▶ [PROBLEM TO SOLVE]:
After finding the line that contains "This screenshot has width=1932, height=1908.", reproduce it and each line below it through the end of the listing, exactly, with nothing added.

▶ [ENTRIES SUPPLIED]:
※

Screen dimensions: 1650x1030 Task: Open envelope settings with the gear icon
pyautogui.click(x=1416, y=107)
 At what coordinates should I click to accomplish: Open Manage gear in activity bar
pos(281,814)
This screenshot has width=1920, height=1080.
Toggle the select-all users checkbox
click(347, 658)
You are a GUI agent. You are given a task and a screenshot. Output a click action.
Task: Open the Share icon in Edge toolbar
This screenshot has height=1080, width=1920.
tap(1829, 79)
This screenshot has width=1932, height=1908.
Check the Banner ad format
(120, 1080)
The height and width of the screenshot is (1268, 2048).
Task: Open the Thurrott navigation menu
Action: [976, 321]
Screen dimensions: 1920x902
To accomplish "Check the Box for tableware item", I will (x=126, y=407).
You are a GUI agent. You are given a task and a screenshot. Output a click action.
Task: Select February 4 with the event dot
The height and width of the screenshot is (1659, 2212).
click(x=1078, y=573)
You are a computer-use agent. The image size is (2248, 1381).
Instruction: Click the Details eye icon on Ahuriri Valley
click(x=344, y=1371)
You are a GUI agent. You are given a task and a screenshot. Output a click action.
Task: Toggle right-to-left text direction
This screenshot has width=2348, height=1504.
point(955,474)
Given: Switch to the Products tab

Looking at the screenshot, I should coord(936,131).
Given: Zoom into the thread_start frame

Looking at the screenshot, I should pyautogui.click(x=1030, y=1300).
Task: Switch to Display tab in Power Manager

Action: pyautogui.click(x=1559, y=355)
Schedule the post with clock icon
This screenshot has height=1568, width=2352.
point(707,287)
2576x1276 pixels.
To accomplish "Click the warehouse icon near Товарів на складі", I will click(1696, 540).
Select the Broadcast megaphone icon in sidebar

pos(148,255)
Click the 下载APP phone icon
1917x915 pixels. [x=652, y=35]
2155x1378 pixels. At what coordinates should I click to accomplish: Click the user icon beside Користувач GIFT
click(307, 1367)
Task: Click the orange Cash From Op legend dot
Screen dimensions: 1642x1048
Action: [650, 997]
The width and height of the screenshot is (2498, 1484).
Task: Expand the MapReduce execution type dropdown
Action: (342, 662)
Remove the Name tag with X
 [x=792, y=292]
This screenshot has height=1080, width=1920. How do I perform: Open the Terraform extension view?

※

▶ [WRITTEN SOLUTION]:
This screenshot has width=1932, height=1908.
Check the Banner ad format
(120, 1080)
The height and width of the screenshot is (1268, 2048).
Task: Open the Thurrott navigation menu
Action: [976, 321]
Screen dimensions: 1920x902
To accomplish "Check the Box for tableware item", I will (x=126, y=407).
You are a GUI agent. You are given a task and a screenshot. Output a click action.
Task: Select February 4 with the event dot
The height and width of the screenshot is (1659, 2212).
click(x=1078, y=573)
You are a computer-use agent. The image size is (2248, 1381).
Instruction: Click the Details eye icon on Ahuriri Valley
click(x=344, y=1371)
You are a GUI agent. You are given a task and a screenshot. Output a click action.
Task: Toggle right-to-left text direction
This screenshot has width=2348, height=1504.
point(955,474)
Given: Switch to the Products tab

Looking at the screenshot, I should coord(936,131).
Given: Zoom into the thread_start frame

Looking at the screenshot, I should pyautogui.click(x=1030, y=1300).
Task: Switch to Display tab in Power Manager

Action: pyautogui.click(x=1559, y=355)
Schedule the post with clock icon
This screenshot has height=1568, width=2352.
point(707,287)
2576x1276 pixels.
To accomplish "Click the warehouse icon near Товарів на складі", I will click(1696, 540).
Select the Broadcast megaphone icon in sidebar

pos(148,255)
Click the 下载APP phone icon
1917x915 pixels. [x=652, y=35]
2155x1378 pixels. At what coordinates should I click to accomplish: Click the user icon beside Користувач GIFT
click(307, 1367)
Task: Click the orange Cash From Op legend dot
Screen dimensions: 1642x1048
Action: [650, 997]
The width and height of the screenshot is (2498, 1484).
Task: Expand the MapReduce execution type dropdown
Action: (342, 662)
Remove the Name tag with X
 [x=792, y=292]
This screenshot has height=1080, width=1920. How do I perform: Open the Terraform extension view?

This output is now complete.